Almost before the last electric guitar is unplugged, the dedicated MoFest team get to work on the next year’s programme, leaving no detail out in their determination to keep Montrose as an end-of-May must-visit festival.

And this past weekend that hard work duly was once again duly rewarded by the weather gods in regard to the single thing outwith their control.

Since the first chord was struck in 2008 it could be said that the only foot the organisers have put wrong was the decision to stock up on rain ponchos rather than MoFest branded sun cream – each year beating the odds which say Scotland’s early summer will revert to traditional form.

If only our roads chiefs had the same climatic crystal ball.

Unfortunately they – and the rest of the UK – felt the full force of that late February inconvenience named the Beast from the East.

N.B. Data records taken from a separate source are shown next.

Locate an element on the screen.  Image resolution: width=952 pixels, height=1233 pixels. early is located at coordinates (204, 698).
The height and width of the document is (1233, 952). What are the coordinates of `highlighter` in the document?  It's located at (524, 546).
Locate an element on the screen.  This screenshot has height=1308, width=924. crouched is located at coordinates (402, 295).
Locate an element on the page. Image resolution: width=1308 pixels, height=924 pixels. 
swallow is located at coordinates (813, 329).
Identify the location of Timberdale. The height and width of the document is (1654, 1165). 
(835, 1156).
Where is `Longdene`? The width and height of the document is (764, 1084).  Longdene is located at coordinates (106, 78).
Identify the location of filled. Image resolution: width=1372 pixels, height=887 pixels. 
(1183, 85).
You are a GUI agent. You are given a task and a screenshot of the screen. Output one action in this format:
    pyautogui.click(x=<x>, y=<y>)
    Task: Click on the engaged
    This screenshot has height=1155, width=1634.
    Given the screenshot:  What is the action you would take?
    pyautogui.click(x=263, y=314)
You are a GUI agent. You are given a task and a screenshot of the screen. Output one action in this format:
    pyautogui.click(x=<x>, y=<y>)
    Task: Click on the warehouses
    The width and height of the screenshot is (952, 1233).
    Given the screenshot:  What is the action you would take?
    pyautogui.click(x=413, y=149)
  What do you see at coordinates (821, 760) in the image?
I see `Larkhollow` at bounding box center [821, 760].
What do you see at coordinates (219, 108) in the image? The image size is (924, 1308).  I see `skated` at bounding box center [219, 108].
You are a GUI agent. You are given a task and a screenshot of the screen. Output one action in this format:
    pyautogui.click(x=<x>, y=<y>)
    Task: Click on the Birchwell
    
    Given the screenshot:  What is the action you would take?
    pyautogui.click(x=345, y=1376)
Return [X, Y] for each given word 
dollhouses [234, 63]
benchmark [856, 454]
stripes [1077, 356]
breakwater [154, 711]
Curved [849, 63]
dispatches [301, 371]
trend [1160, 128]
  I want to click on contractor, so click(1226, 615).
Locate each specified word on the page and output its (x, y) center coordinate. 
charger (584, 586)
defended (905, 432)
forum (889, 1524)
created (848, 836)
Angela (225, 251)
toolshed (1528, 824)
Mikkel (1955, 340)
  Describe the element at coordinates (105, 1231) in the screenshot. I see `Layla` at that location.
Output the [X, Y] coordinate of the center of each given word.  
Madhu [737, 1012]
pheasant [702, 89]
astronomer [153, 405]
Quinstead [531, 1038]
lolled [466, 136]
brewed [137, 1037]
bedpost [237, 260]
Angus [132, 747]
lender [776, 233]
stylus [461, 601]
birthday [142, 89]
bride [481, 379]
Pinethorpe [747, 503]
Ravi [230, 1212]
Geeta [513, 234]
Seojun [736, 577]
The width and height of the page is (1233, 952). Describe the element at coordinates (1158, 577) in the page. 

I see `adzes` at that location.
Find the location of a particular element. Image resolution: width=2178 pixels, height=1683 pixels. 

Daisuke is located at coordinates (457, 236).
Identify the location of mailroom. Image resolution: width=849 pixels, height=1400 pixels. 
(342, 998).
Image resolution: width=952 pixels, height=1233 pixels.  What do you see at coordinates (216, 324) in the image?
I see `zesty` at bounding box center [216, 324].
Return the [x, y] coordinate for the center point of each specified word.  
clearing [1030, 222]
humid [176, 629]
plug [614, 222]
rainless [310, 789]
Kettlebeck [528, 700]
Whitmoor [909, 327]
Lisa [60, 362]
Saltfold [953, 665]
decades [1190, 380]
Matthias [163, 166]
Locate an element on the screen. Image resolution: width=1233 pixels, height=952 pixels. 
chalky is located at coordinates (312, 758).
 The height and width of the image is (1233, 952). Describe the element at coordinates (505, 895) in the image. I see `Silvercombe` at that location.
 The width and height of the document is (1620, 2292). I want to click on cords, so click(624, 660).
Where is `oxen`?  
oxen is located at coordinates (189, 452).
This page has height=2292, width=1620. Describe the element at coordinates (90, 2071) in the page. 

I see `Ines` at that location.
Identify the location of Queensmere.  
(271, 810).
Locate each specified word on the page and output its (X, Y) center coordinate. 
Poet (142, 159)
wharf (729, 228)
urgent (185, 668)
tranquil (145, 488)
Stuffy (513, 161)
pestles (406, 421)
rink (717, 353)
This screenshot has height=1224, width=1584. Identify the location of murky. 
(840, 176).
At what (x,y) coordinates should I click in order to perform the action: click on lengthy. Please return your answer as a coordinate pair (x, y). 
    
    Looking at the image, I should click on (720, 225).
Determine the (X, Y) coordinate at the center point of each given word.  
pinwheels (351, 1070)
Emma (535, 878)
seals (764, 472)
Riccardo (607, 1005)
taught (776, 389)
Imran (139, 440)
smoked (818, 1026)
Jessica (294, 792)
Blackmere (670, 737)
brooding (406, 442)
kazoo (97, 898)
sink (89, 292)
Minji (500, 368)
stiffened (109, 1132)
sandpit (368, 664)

In some respects, Angus’s east coast location spared it from the full force white hell endured elsewhere, but we’ve not escaped the cost of dealing with it.

And, much like negotiating an icy path, for those holding the Angus purse strings, the winter past proved a case of one step forward and two back.

Not for a decade and a half had Angus witnessed fresh snowfall on as many days as the 2017/18 season, and the sub-zero temperatures led to record outings for gritter crews – sometimes having to repeat runs on roads already covered because rain had washed the sale away before freezing again.

It’s all amounted to an £800,000 financial headache after the winter maintenance bill rocketed from its £2.7 million budgeted figure to somewhere in the frozen north beyond £3.5 million.

Already the cold, harsh reality of local government finance has forced Angus to take the decision to slash its pavement gritter fleet by half for the winter ahead – with no guarantee that the Beast’s bigger brother might not be lurking on the winter horizon.